November 8, 2008 · 9 Comments

Earlier today while waiting for my gf’s daughters’ bball game to start, we (meaning my gf and her two girls were sitting outside the gym waiting).  My gf has 3 girls, 5, 3 and 2.  And they are always arguing and fussing about something, always…  Anyway,  the two oldest were fussing over a newspaper, not a newspaper but one of those newspaper like magazines that was left on the table they were sitting at.  All I heard was “gimme”, “no, it’s mine”, “gimmie”, etc… you get the drift here.  The oldest one starts pouting and almost crying.  So I take the paper and said, “can’t none of yall read this anyway, so why you fighting over it?”  Then I asked the 3 year old, “what does this say”…no reponse, I asked the 5 year old the same thing…no response.  I happened to flip open the paper and saw something of interest, so I took the paper and put it in my bag for later reading.  Now, no one has the paper, no fighting, problem solved…so I thought.  Just a few moments after that they open up the gym and we are walking in and my gf says…”don’t ever tell them they can’t read again”.  I was like WTF?  I explained that I wasn’t trying to be mean, I just wanted them to see how silly they were in fighting over something that none of them wanted anyway, they just didn’t want the other to have it.  So, she’s like, just don’t say that again.  I was like damn, okay.  She says if I had of said that to Jalen (my son), I would have been pissed (meaning me).  I responsed, no I wouldn’t have.  It’s not like I said you can’t read, your stupid and dumb.  I didn’t say or mean that at all.  I felt that she was wrong and waay overreacted.  She also said it’s not what I said, but how I said it.  I responded that it wasn’t meant to be mean or anything, and she says “well, they don’t know that”.  I am like WHAT?  I bet you they don’t even remember it!  They had moved on to running in the gym and other things.

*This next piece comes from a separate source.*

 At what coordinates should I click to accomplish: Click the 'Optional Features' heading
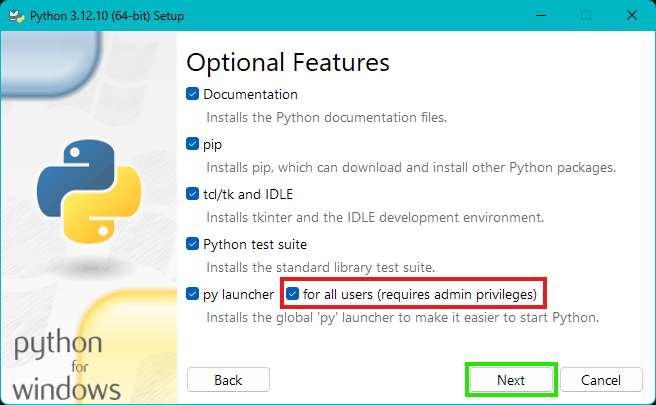click(288, 63)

Now, a bit of background.  The 5 year old has been struggling with school, her reading, etc…  But she is making progress.  The child never went to head start or pre-school…just right to Kindergarden.  As far as I know no one even ever tried to read with her prior to her going to school…so what do you expect?   So my gf is very sensitive over that and she works with her afterschool on her reading and works with her teacher to make sure she is progressing.  She is getting better, she is in the first grade and things appear to be going good.

Personally,  I feel that it was not what I said…but what she heard that is the problem.  Because she is sensitive about the fact that she is having trouble academically, me saying that was like setting off a time bomb.  But when I said it, I didn’t even think about it or her having reading issues…as I said my whole point was stop fighting over petty stuff…it’s stupid.  In retrospect, I should have just like them go at it and leave it up to their mother to work out. 

Needless to say, I was pissed.  And I did distance myself from her during the game at the gym, simply because I was uh…pissed.  I did film the game, so I didn’t sit next to her the entire time, my son’s team played next, so I stayed at the gym and they left.  She went to go get her hair trimmed and called me from the pizza shop.  I actually was going up there anyway to see if she wanted me to take the girls home while she waited to get her hair done.  But when I went to the shop they said she was at the pizza place.  I walked over there and she said they were going to eat, and I opted not to stay…I wasn’t hungry (thanks to a tall mocha frapp and cookie) and I was a tad bit still pissed.  Plus, I am like, I can’t say shit to her girls without her getting all sensitive about it, so I just figured it was best to leave them be.

What do you think ya’ll, was I wrong here?